**The problem:** Going line by line through the data below, report how many lines include the word "agent", with nothing added.

**Extracted entries:**
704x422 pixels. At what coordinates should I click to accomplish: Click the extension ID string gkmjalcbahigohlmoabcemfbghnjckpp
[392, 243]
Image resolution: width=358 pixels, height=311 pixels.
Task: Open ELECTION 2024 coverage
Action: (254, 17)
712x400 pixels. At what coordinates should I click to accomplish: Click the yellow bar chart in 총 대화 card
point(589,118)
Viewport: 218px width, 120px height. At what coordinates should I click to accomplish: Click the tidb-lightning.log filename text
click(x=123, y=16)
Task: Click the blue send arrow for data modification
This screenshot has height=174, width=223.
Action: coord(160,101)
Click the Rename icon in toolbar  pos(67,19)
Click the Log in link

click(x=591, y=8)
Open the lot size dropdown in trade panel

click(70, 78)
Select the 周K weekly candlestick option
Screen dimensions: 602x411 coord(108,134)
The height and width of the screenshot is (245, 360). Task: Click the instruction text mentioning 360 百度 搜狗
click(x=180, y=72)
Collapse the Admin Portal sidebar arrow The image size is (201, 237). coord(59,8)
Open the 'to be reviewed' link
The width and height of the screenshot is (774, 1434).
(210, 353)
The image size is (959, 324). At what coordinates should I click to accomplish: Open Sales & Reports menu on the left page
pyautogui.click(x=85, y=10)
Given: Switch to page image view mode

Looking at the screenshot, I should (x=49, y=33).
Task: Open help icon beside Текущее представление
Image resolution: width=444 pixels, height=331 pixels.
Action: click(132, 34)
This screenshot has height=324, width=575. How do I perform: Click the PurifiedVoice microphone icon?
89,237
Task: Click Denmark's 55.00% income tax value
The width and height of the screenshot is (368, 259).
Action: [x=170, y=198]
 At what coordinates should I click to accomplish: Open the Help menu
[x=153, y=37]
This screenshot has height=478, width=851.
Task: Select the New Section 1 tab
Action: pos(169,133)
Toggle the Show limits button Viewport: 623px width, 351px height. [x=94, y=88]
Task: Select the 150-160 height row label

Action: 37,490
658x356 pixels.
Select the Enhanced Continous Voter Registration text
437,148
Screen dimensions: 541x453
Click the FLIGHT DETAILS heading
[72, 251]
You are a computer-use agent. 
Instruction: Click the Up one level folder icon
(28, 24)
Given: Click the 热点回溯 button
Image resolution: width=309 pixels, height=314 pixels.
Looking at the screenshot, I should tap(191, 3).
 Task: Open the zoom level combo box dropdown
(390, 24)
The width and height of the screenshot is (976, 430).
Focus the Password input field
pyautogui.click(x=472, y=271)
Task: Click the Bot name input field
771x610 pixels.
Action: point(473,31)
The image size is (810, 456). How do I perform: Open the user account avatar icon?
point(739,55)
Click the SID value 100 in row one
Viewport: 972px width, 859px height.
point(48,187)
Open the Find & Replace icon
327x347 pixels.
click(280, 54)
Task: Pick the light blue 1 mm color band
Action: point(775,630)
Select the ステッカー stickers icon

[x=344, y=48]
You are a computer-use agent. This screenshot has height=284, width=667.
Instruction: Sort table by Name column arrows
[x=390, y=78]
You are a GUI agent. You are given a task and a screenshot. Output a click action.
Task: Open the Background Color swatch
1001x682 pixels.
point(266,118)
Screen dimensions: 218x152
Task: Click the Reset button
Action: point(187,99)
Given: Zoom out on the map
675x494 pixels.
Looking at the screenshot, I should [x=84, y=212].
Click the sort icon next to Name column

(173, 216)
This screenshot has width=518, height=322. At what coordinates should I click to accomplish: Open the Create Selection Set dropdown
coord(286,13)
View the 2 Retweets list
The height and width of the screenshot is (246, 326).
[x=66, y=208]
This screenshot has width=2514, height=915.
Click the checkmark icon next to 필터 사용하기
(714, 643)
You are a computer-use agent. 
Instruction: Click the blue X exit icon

**Completed task:** 4